Task prompt> The required output is every record, reproduced exactly.

(Collected data)
====
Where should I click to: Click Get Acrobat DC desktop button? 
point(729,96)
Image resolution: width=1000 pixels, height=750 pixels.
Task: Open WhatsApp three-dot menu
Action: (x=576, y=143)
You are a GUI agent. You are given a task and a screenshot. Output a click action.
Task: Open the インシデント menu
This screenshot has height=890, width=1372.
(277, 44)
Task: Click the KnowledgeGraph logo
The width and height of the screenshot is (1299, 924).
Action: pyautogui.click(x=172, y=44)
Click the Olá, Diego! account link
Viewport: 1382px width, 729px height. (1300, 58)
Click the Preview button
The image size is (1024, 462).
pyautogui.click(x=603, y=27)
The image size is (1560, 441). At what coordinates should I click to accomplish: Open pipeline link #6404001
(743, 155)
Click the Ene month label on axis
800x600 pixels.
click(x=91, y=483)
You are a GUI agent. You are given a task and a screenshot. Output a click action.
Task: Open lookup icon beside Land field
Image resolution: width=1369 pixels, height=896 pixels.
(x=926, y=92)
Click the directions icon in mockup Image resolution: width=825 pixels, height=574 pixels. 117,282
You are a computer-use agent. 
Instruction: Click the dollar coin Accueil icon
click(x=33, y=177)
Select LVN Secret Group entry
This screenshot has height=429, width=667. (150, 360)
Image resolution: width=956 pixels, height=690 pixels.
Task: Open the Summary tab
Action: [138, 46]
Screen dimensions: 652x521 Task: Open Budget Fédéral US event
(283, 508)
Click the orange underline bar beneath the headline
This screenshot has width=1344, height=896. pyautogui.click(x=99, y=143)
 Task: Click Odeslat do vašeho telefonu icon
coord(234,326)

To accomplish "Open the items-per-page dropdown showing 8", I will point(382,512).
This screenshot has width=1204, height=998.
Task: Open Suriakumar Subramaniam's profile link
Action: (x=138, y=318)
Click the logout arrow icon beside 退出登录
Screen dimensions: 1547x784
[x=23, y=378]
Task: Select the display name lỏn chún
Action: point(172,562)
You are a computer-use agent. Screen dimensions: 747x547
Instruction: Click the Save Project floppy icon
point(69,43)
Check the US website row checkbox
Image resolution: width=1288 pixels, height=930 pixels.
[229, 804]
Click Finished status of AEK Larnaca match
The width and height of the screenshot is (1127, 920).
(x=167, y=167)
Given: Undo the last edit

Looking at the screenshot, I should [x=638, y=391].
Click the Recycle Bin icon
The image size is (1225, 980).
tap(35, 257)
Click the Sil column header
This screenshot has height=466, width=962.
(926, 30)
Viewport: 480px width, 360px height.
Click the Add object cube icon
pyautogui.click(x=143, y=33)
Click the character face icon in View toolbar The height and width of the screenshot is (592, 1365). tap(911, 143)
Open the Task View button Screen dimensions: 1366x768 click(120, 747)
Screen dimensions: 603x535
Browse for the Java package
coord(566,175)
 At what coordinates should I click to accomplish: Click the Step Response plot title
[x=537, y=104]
====
Solution to this task>
Where should I click to: Click Get Acrobat DC desktop button? 
point(729,96)
Image resolution: width=1000 pixels, height=750 pixels.
Task: Open WhatsApp three-dot menu
Action: (x=576, y=143)
You are a GUI agent. You are given a task and a screenshot. Output a click action.
Task: Open the インシデント menu
This screenshot has height=890, width=1372.
(277, 44)
Task: Click the KnowledgeGraph logo
The width and height of the screenshot is (1299, 924).
Action: pyautogui.click(x=172, y=44)
Click the Olá, Diego! account link
Viewport: 1382px width, 729px height. (1300, 58)
Click the Preview button
The image size is (1024, 462).
pyautogui.click(x=603, y=27)
The image size is (1560, 441). At what coordinates should I click to accomplish: Open pipeline link #6404001
(743, 155)
Click the Ene month label on axis
800x600 pixels.
click(x=91, y=483)
You are a GUI agent. You are given a task and a screenshot. Output a click action.
Task: Open lookup icon beside Land field
Image resolution: width=1369 pixels, height=896 pixels.
(x=926, y=92)
Click the directions icon in mockup Image resolution: width=825 pixels, height=574 pixels. 117,282
You are a computer-use agent. 
Instruction: Click the dollar coin Accueil icon
click(x=33, y=177)
Select LVN Secret Group entry
This screenshot has height=429, width=667. (150, 360)
Image resolution: width=956 pixels, height=690 pixels.
Task: Open the Summary tab
Action: [138, 46]
Screen dimensions: 652x521 Task: Open Budget Fédéral US event
(283, 508)
Click the orange underline bar beneath the headline
This screenshot has width=1344, height=896. pyautogui.click(x=99, y=143)
 Task: Click Odeslat do vašeho telefonu icon
coord(234,326)

To accomplish "Open the items-per-page dropdown showing 8", I will point(382,512).
This screenshot has width=1204, height=998.
Task: Open Suriakumar Subramaniam's profile link
Action: (x=138, y=318)
Click the logout arrow icon beside 退出登录
Screen dimensions: 1547x784
[x=23, y=378]
Task: Select the display name lỏn chún
Action: point(172,562)
You are a computer-use agent. Screen dimensions: 747x547
Instruction: Click the Save Project floppy icon
point(69,43)
Check the US website row checkbox
Image resolution: width=1288 pixels, height=930 pixels.
[229, 804]
Click Finished status of AEK Larnaca match
The width and height of the screenshot is (1127, 920).
(x=167, y=167)
Given: Undo the last edit

Looking at the screenshot, I should [x=638, y=391].
Click the Recycle Bin icon
The image size is (1225, 980).
tap(35, 257)
Click the Sil column header
This screenshot has height=466, width=962.
(926, 30)
Viewport: 480px width, 360px height.
Click the Add object cube icon
pyautogui.click(x=143, y=33)
Click the character face icon in View toolbar The height and width of the screenshot is (592, 1365). tap(911, 143)
Open the Task View button Screen dimensions: 1366x768 click(120, 747)
Screen dimensions: 603x535
Browse for the Java package
coord(566,175)
 At what coordinates should I click to accomplish: Click the Step Response plot title
[x=537, y=104]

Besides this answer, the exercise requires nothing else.